• **Activity**: Transcribe the records below exactly as written, from the opening line through the line that contains "Given: Select the 厚款 thickness option".

==*==

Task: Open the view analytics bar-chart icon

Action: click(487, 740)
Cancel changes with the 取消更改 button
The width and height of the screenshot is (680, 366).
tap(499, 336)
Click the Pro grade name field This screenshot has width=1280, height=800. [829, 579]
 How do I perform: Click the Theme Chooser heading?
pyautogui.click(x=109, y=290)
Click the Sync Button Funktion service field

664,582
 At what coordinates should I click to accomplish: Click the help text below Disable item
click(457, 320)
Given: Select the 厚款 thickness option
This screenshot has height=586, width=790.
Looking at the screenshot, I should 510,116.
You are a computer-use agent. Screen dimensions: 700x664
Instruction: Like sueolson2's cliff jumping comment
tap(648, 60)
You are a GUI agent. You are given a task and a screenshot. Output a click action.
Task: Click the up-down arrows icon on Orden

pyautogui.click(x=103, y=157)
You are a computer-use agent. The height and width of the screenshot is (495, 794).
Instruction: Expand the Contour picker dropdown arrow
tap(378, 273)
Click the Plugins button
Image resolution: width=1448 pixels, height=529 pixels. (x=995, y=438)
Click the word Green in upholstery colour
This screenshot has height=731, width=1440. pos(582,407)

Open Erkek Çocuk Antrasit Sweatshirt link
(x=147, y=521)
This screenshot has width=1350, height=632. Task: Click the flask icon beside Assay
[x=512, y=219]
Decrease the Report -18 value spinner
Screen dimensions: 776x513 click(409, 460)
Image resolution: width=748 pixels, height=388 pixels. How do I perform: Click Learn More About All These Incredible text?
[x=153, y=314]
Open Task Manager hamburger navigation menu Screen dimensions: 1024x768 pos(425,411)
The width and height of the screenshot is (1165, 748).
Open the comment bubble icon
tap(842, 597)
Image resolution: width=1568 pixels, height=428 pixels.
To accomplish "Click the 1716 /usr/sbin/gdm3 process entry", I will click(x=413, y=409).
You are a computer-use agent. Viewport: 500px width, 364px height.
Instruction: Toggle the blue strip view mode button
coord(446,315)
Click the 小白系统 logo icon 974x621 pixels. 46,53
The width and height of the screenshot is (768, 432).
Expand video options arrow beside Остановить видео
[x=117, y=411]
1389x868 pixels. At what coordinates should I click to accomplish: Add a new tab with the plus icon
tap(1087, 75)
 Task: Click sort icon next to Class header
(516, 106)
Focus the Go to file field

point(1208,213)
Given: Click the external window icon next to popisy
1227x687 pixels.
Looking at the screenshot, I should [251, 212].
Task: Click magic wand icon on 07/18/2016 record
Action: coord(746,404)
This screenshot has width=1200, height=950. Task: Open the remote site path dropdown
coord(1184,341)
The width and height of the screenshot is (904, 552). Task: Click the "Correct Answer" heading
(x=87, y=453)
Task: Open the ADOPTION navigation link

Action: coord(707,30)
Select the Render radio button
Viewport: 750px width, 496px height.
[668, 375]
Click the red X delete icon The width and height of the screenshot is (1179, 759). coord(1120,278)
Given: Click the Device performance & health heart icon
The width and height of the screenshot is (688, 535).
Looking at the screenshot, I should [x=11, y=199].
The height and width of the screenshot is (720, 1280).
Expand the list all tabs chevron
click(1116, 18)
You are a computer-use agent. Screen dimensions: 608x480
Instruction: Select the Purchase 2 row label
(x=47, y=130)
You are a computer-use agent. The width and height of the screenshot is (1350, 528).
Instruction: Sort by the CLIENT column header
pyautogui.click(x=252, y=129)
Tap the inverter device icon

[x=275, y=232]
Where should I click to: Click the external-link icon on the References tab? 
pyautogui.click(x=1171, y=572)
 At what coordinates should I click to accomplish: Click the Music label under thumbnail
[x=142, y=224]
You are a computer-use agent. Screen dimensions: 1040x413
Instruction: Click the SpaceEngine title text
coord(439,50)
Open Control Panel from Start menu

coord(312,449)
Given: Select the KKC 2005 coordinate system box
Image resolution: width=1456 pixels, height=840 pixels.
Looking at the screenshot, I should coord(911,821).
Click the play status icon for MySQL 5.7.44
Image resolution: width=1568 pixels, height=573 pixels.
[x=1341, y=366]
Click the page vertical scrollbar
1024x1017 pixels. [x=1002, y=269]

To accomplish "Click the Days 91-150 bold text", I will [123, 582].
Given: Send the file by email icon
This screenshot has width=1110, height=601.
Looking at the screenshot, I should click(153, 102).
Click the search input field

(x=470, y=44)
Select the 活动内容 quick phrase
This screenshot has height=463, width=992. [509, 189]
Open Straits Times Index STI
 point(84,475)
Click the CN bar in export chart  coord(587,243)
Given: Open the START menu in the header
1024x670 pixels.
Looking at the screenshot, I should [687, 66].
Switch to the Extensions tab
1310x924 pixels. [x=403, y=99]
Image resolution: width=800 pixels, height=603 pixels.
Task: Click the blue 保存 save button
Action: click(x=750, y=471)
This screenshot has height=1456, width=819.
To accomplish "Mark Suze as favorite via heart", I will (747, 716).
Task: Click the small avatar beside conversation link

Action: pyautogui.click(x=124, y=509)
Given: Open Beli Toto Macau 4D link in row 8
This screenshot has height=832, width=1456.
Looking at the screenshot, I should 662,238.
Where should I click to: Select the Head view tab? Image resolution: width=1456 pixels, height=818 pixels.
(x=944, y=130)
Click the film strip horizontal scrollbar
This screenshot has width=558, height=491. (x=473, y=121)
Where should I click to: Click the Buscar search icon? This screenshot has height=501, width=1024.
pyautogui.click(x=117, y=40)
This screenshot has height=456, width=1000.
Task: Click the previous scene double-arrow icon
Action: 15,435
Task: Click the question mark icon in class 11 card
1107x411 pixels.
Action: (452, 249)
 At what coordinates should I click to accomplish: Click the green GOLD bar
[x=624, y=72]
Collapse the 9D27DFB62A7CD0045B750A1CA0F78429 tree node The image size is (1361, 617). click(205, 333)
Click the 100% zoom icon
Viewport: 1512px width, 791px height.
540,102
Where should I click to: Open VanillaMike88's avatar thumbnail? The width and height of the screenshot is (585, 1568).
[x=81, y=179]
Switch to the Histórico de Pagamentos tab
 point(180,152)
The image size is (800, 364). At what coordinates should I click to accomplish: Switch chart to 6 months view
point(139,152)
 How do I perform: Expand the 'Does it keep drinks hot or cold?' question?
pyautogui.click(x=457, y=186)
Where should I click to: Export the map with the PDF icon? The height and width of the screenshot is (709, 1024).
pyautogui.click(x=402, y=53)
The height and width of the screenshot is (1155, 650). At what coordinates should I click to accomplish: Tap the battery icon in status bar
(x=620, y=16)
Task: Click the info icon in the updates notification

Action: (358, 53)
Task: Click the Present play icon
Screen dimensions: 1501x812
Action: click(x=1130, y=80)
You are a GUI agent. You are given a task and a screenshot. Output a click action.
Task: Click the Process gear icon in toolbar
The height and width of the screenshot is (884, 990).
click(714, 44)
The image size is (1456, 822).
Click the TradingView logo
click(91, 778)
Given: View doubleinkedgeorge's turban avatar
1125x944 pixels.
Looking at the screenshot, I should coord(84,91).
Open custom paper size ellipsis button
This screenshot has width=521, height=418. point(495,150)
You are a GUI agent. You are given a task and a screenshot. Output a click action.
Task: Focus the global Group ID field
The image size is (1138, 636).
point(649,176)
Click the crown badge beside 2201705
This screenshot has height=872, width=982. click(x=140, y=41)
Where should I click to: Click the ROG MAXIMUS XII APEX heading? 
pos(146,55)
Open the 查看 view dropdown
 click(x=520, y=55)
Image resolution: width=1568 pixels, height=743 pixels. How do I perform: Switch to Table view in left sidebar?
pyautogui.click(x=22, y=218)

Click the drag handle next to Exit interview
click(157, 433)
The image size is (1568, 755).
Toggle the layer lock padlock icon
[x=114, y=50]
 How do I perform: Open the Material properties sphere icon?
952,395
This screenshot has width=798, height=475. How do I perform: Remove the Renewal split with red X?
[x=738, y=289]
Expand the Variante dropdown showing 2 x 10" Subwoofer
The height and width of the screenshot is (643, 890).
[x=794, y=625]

==*==

• **Solution below**:
Task: Open the view analytics bar-chart icon

Action: click(487, 740)
Cancel changes with the 取消更改 button
The width and height of the screenshot is (680, 366).
tap(499, 336)
Click the Pro grade name field This screenshot has width=1280, height=800. [829, 579]
 How do I perform: Click the Theme Chooser heading?
pyautogui.click(x=109, y=290)
Click the Sync Button Funktion service field

664,582
 At what coordinates should I click to accomplish: Click the help text below Disable item
click(457, 320)
Given: Select the 厚款 thickness option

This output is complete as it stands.